Should there be something you would like to see included on the site that isn't here, please let me know and an attempt will be made to provide it, if possible.


Good luck to all of you in your endeavors.

Yours in Baseball,

Rick

What Makes Baseball So Exceptional?

One of the exceptional things about baseball is the way it parallels life. As an individual learns to cope and prosper in the myriad of ups and downs that are constantly presented to them in this game, you build a confidence to deal with all that life has to offer outside of baseball; both positive and negative.

We have all heard from early in our careers that BASEBALL IS A GAME OF FAILURE! I always understood the concept, generally related to an individual's batting average, whereby you are considered successful and a possible Hall of Fame inductee, if you get three hits for every ten at bats, equating to a .300 batting average.

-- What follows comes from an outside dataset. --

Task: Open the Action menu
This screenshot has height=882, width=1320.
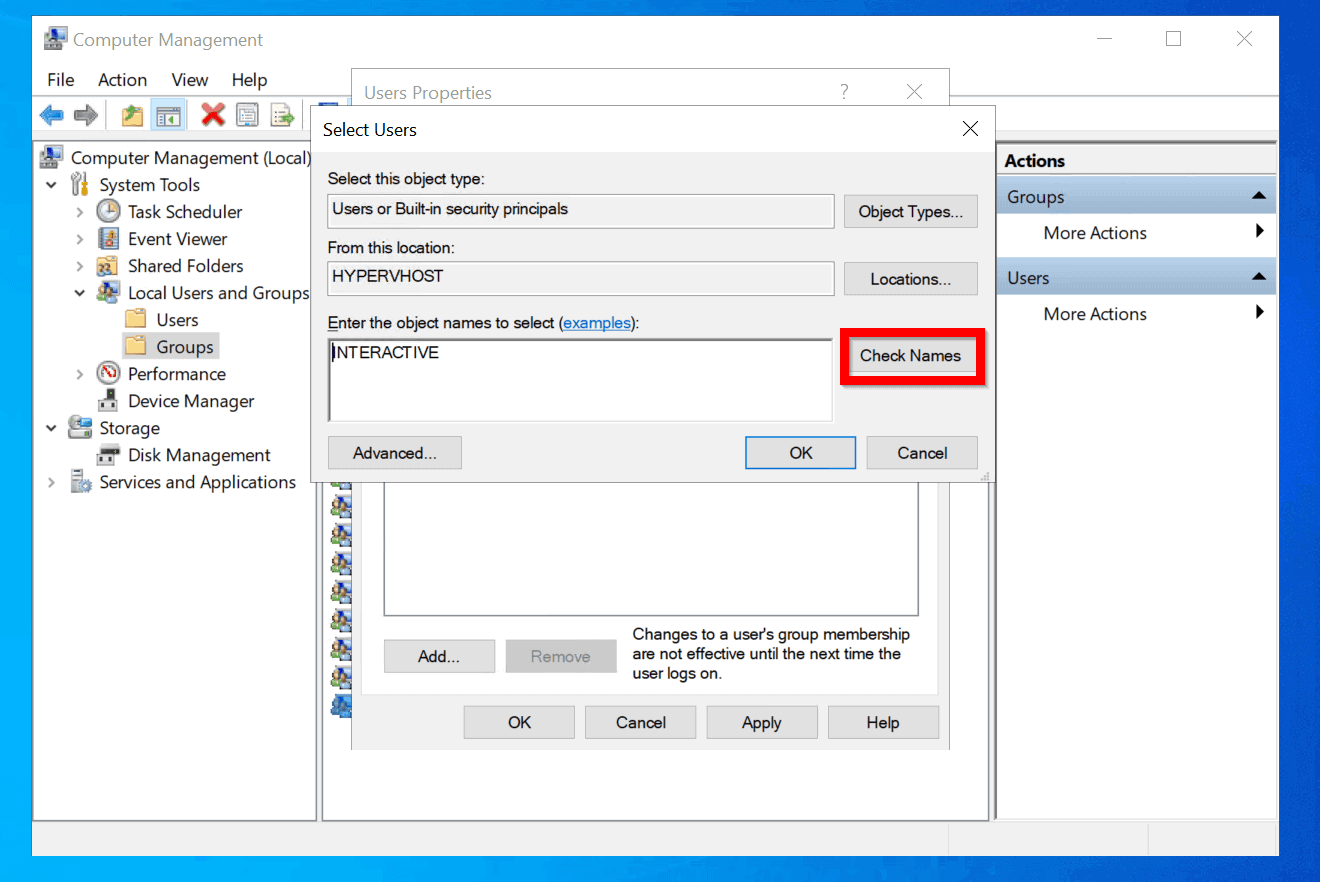Action: pos(122,80)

Much time has been spent thinking on it over the years(those darn bus trips), and I tend to take issue with the word failure. Possibly a more productive way to look at all those "FAILURES", is to view them as OPPORTUNITIES TO LEARN.

Focusing on learning from and correcting mistakes, rather than dwelling on them, is as healthy within baseball as it is outside of it.


May The Most That You Desire Be The Least That You Accomplish!

The image below is from Chase Ballpark, formally Bank One Ballpark, home to The Arizona Diamondbacks.

I have had the priviledge of being on the field at Bank One/Chase Field as an All Star game coach, as a Diamondback's Baseball Academy coach, and for Baseball Academy appreciation nights. On each occasion, the sheer vastness of the stadium leaves you with the question, what would it be like to field baseballs or actually hit from home plate, in that environment?

This fall, the Diamondback's made available to Academy coaches, just such an experience, a Saturday morning on the field at Chase, to take BP, shag and field groundballs and flyballs.

I enthusiastically took advantage of the opportunity, and made the drive from Tucson to Phoenix to participate.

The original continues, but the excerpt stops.